Per la prima volta da febbraio, nell’opinione pubblica serba si fanno avanti ora accuse nei confronti di Mosca: infatti lo scorso 26 aprile, nel corso del colloquio con il Segretario generale delle Nazioni unite, Putin ha paragonato le sorti delle popolazioni di Lugansk e Donetsk a quelle del Kosovo. Secondo il presidente russo, le due oblasti separatiste avrebbero la possibilità di ottenere il riconoscimento della propria sovranità sulla base del precedente del Kosovo, quando la Corte internazionale di giustizia riconobbe valida la dichiarazione di indipendenza di Pristina. 

Il riferimento alla questione del Kosovo proprio nel corso dell’incontro con Guterres ha subito suscitato molto clamore in Serbia: il media Srbski Telegraf parla di “pugnalata alla schiena”, mentre secondo un diplomatico serbo, l’ex ambasciatore a Minsk Srecko Đukić, Putin con queste parole avrebbe addirittura riconosciuto l’indipendenza di Pristina.
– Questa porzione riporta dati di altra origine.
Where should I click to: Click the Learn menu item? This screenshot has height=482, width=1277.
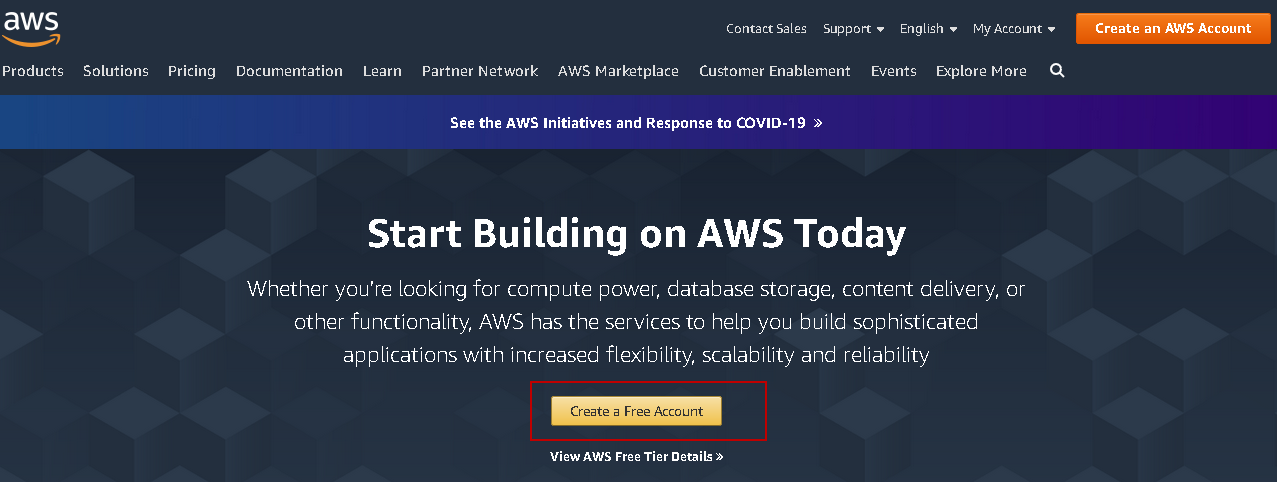point(382,71)
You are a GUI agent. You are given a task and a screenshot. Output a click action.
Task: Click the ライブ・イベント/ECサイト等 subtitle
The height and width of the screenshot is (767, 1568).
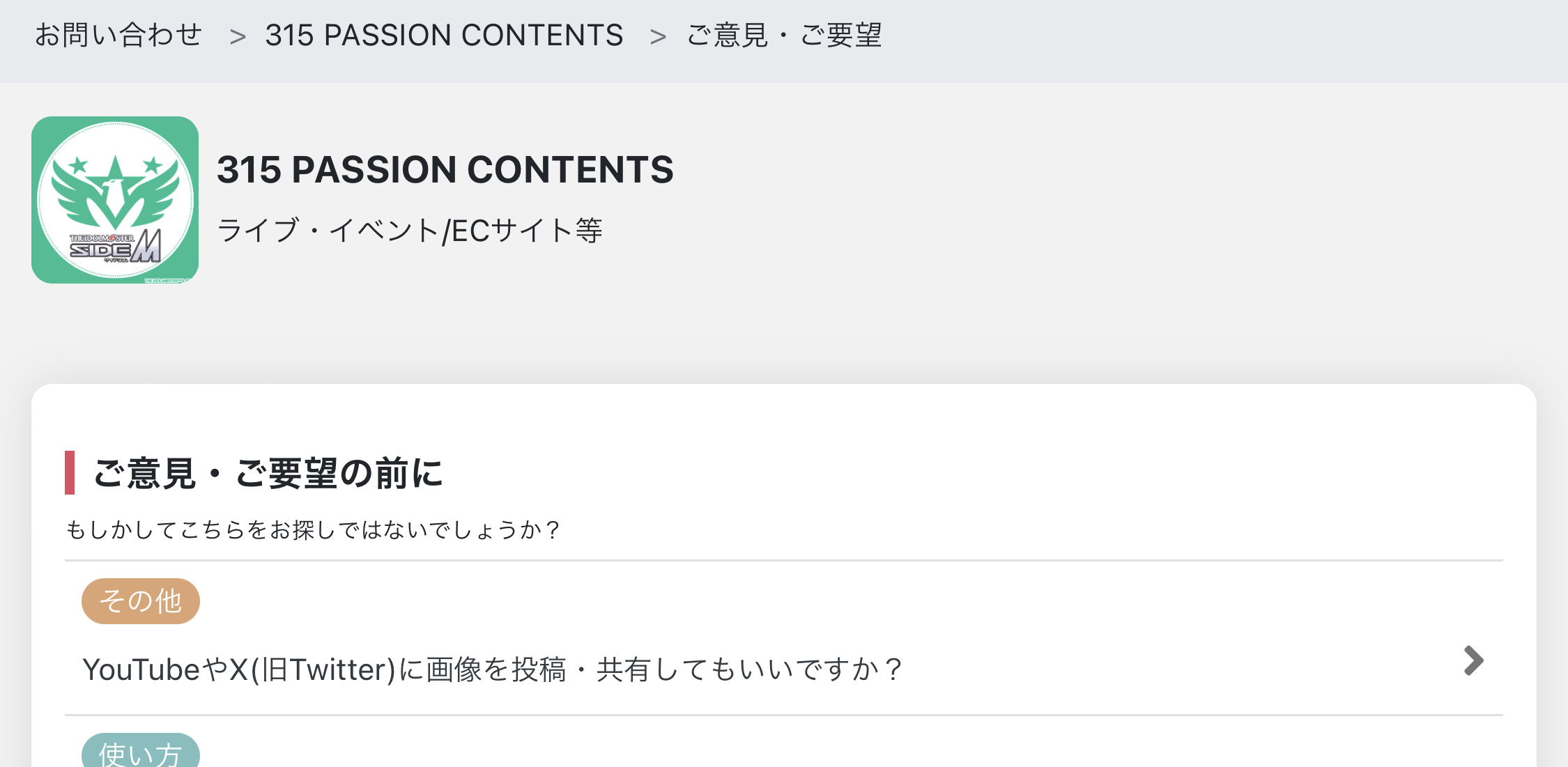tap(410, 230)
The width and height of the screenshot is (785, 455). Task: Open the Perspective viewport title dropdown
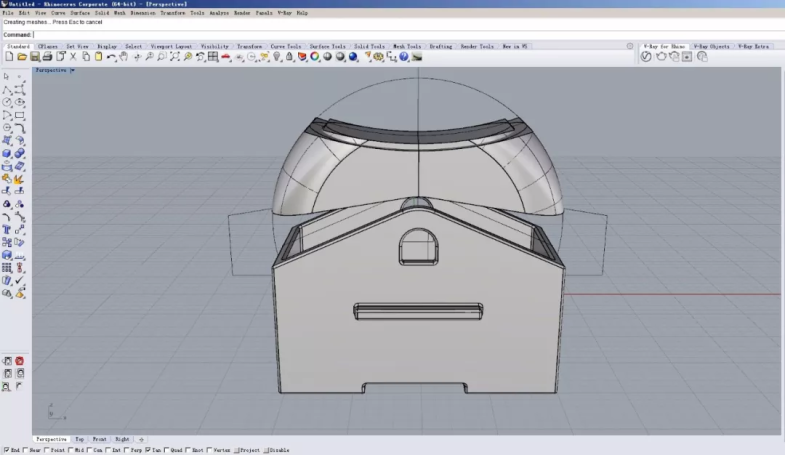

Una conclusione abbastanza improbabile, visto che Mosca ha da sempre supportato gli interessi regionali serbi nei Balcani occidentali sia per quanto riguarda il dialogo tra Belgrado e Pristina che per la questione della Bosnia Erzegovina, ma che dà la misura di quanto si possa profilare una spaccatura tra Russia e Serbia. L’Ambasciatore russo a Belgrado Aleksandr Harčenko è comunque intervenuto per chiarire che la posizione del Cremlino nei confronti del Kosovo rimane invariata.
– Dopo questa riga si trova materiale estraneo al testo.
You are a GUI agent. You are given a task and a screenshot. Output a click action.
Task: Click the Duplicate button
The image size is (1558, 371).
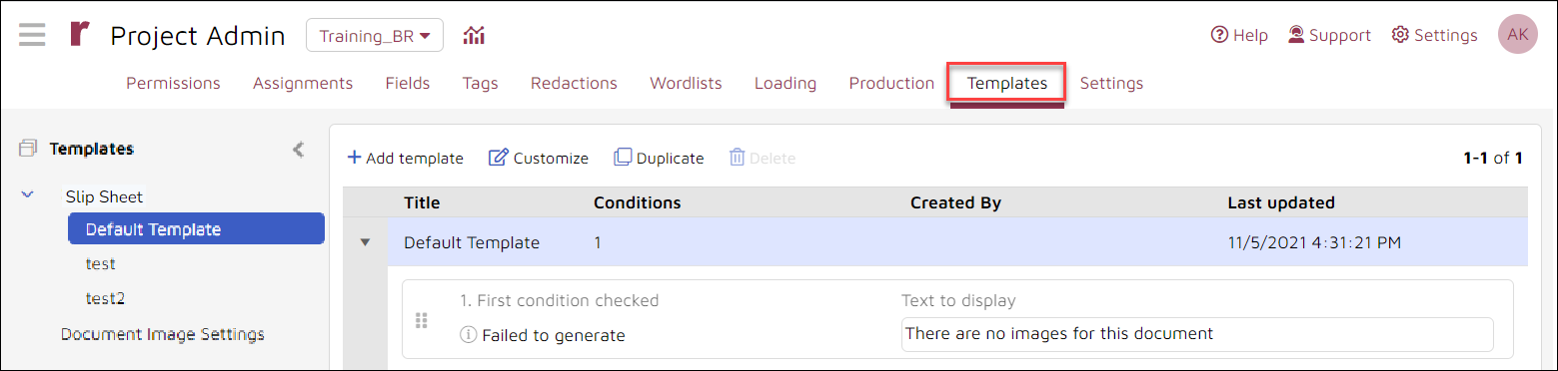click(658, 158)
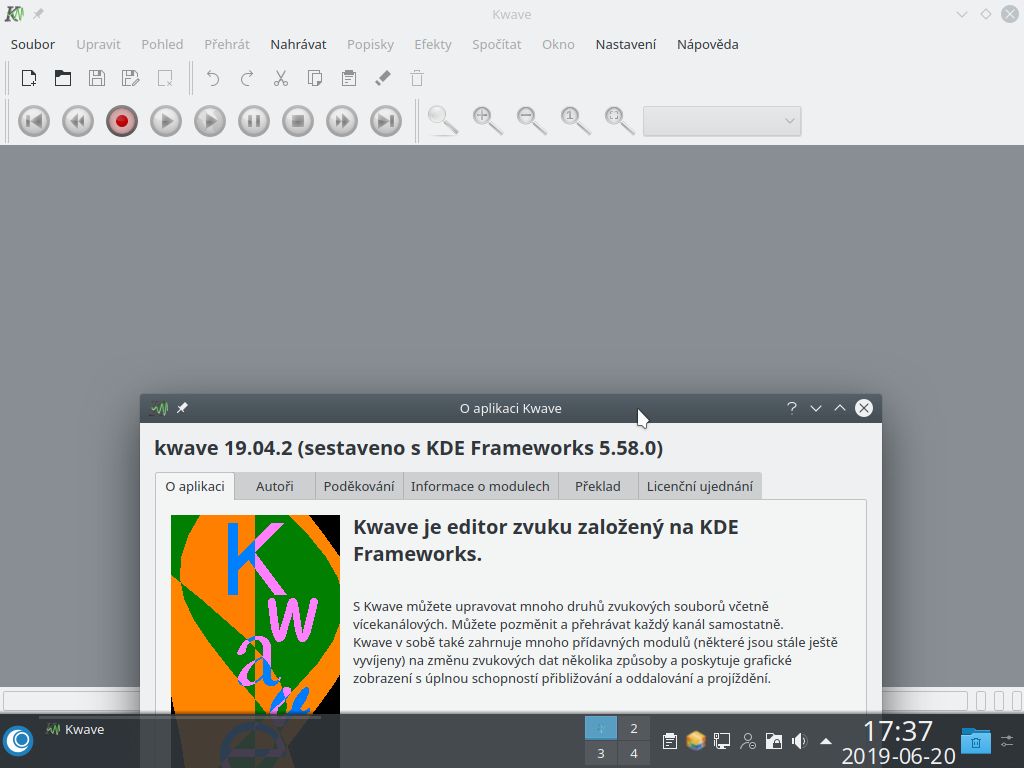Screen dimensions: 1024x768
Task: Select the Zoom In magnifier tool
Action: pos(486,120)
In realtà il riferimento di Putin al Kosovo sembrerebbe quasi un avvertimento a Belgrado per il rischio di un appoggio alle sanzioni occidentali contro la Russia. A inizio aprile il presidente Aleksandar Vučić è stato rieletto per un secondo mandato: Bruxelles da un lato sperava in un’adesione alle misure contro Mosca dopo la fine della campagna elettorale, visto che di fatto l’invasione russa dell’Ucraina trova l’appoggio di una parte consistente dell’opinione pubblica serba. Se questo succedesse (ma molti credono che ora Vučić tarderà la formazione di un nuovo esecutivo per procrastinare una presa di posizione ufficiale sulla questione), la Serbia rischierebbe di perdere il supporto russo per i suoi interessi regionali.